Published 08/06/2016

Happy: Antrim boss Terence McNaughton is delighted that the Christy Ring Cup final will be replayed
Happy: Antrim boss Terence McNaughton is delighted that the Christy Ring Cup final will be replayed

So, that's that then. There will be a Christy Ring Cup final replay this Saturday night in Newry, with the throw-in at 7pm.

"It's common sense," said Antrim manager Terence McNaughton. "The only result I wanted. Go again, all in."

The GAA released an unequivocal statement yesterday. It read: "Following consideration of the referee's report, it has been confirmed that the final score of the game was recorded incorrectly and that the game did finish in a draw (Antrim 1-20, Meath 2-17)."

The man in the street might find himself bemused at exactly how last Saturday's finale played out, with Meath celebrating a famous 'victory' over an acknowledged hurling power such as Antrim in Croke Park.

However, he would not be on his own.

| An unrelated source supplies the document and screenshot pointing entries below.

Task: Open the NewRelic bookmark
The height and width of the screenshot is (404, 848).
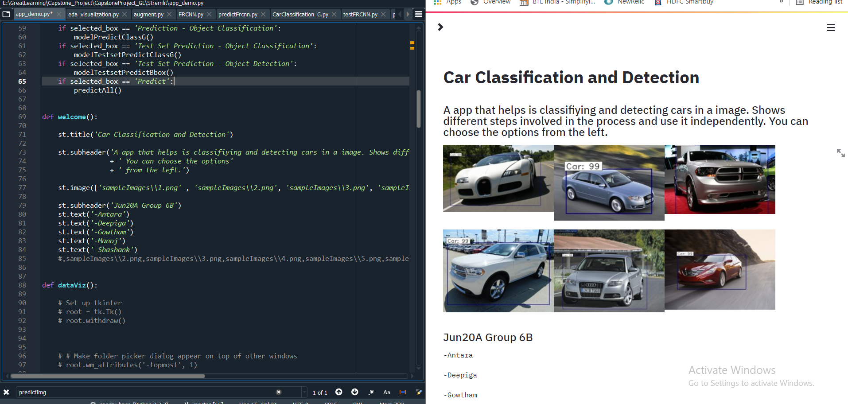Action: (626, 2)
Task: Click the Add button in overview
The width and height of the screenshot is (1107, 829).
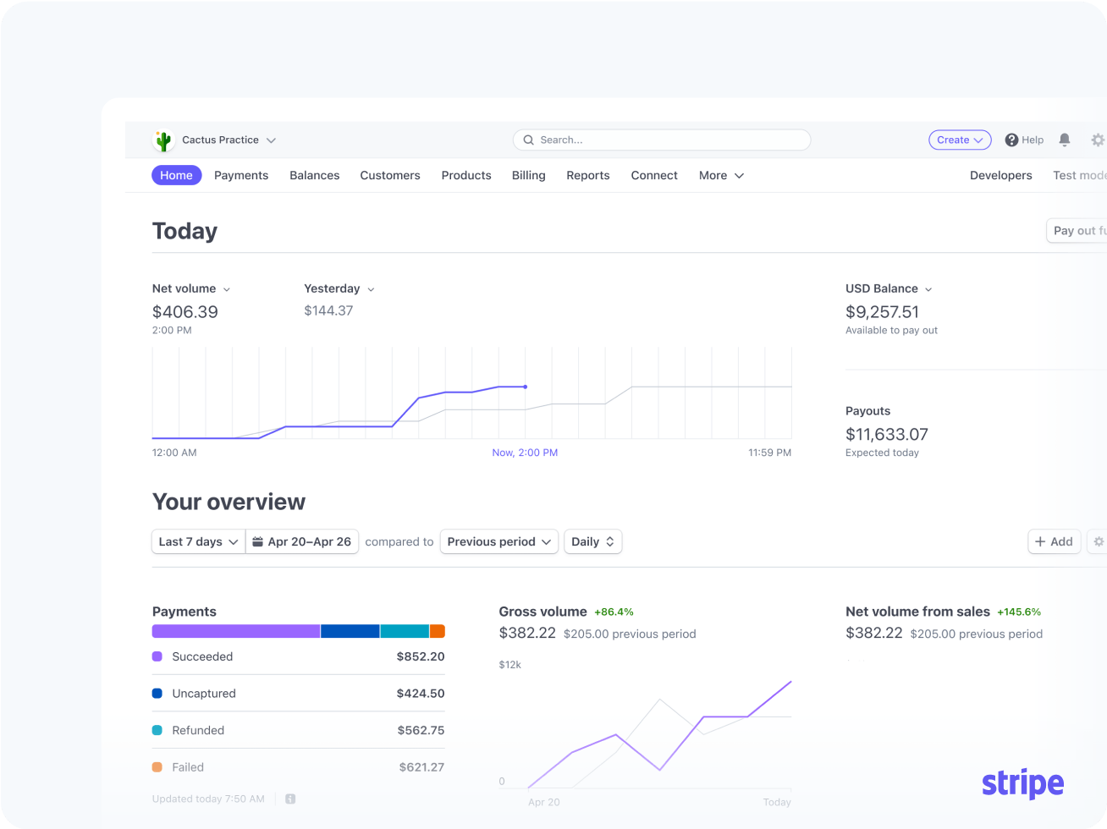Action: 1054,541
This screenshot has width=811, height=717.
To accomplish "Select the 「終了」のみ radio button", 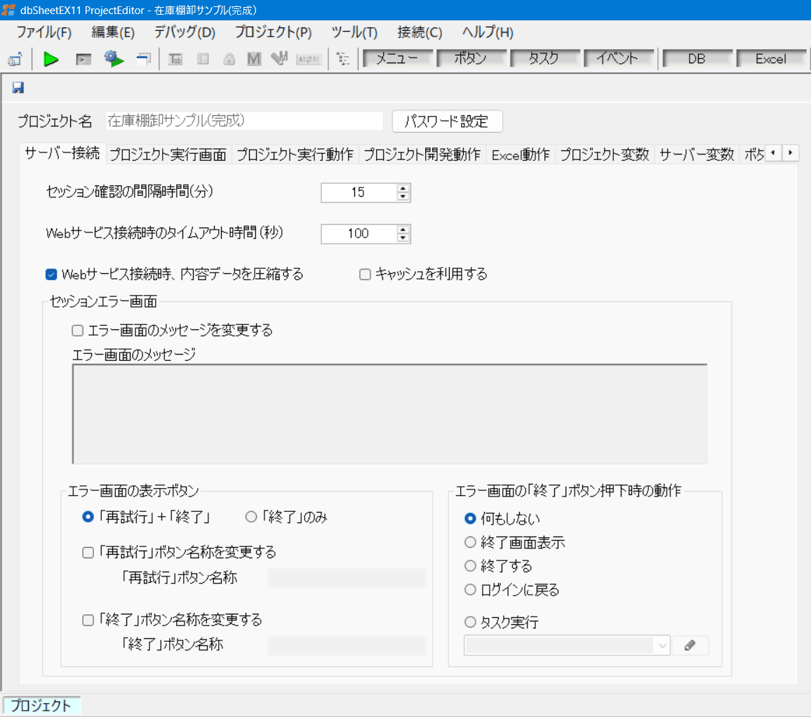I will [251, 517].
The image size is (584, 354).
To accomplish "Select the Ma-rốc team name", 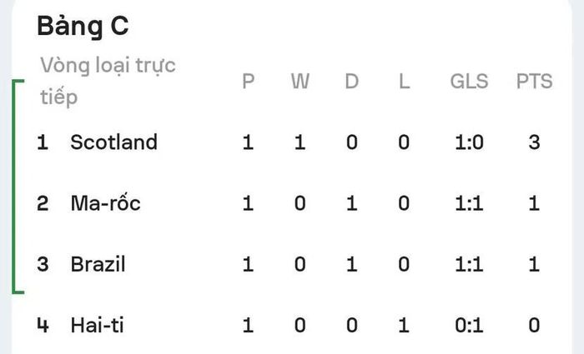I will (105, 203).
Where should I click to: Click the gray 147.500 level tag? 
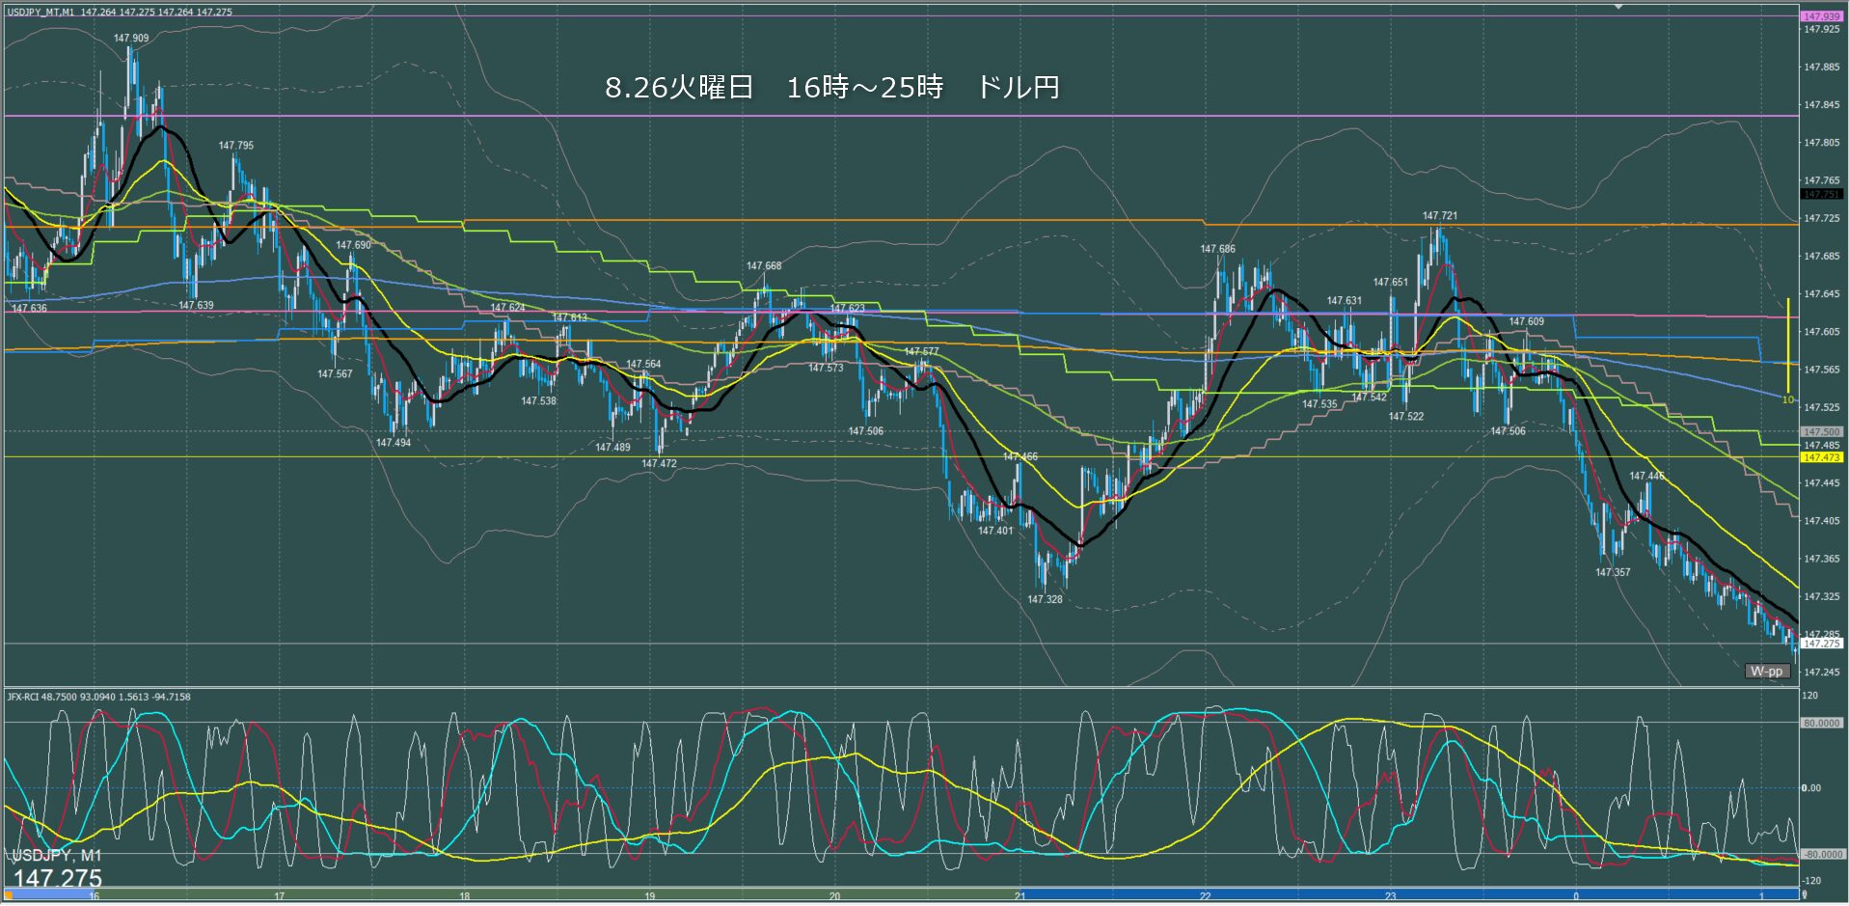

Reporters and commentators could see that the scoreboard was incorrect.

The Antrim management knew it too, with Gary O'Kane and Dominic McKinley approaching the linesman and making it clear that there had been some sort of mistake.

It's not as if Meath had tried to get away with it too, if it wasn't for those pesky TG4 kids. In the aftermath of this controversy, their selector, and former Antrim under-age player and Ulster Council hurling coach, Mickey McCullough, said: "It was brought to us that the score was wrong when we were on the line. We approached the linesman and said, 'we are hearing this from TG4 that the score is wrong. Is the score on the scoreboard correct?'

"He then radioed over to, I assume, the ref. And on his way back down towards us said, 'Yes, that score on the board is correct, TG4 is wrong'. We had asked the question and we had hoped the score was right. We had to play the game that was in front of us."

Asked if any members of the Meath set-up put it to the fourth official, who you might imagine would be keeping a tight eye on the administration end of the game, he answered: "No, to be fair, you are sort of caught up in the thing."

The GAA themselves were quick out of the blocks to correct things after the Cup had been handed over to Meath.

President Aogan Ó Fearghail stated: "I've said it before and I'll say it again, fairness is very important. And if it's found by the CCCC in the issue of fairness that the game ended in a draw, then they will act on that."

On Sunday night's edition of The Sunday Game, hurling analyst Anthony Daly had suggested the rather fanciful notion that A) Meath might be allowed to keep the trophy itself and B) that both sides might be permitted to take part in next year's Leinster round-robin tournament and, in effect, the Liam MacCarthy Cup - which, let's face it, was the main draw of this competition for Antrim.

Ó Fearghail was decisive on that too, bringing a bit of levity to it when he said: "That sounds nice at times and it's lovely to be nice to everyone and we would like to do that and I'm sure that's what people's instant reaction was, but we have to be fair and we also have to be honest."

And so we head to Newry for the second instalment. McCullough is among those who have suggested that Meath will have little appetite for a rematch. There are a couple of issues, one that some players are rumoured to be heading to America this week, and also that the county board were due to have a round of club hurling fixtures organised.

But think of it this way. Yesterday morning, the Belfast Telegraph took a call from a Louth woman, evidently still unhappy with Meath over how they 'won' the Leinster football Championship of 2010. Only this week, we read how their former forward Joe Sheridan used to receive hate mail to his house after his illegal 'goal' was allowed to stand, therefore robbing Louth of their first provincial title since 1957.

The least Meath can do, even from a public relations viewpoint, is just play the game. Down a few players? Get a few from the clubs, fill out your team and forget about any stance that involves taking the huff.

At the heart of all of this lies human error.

The scoreboard operator chalked down a point for Meath instead of Antrim. He took the point off Meath, but didn't add it to Antrim's score. That triggered a domino effect.

"At the end of the day, we have all made mistakes," added McNaughton.

By ordering the replay and playing the game, the GAA will have got themselves off the hook. But then again, it was the sensible thing to do. Sometimes, common sense comes as a surprise.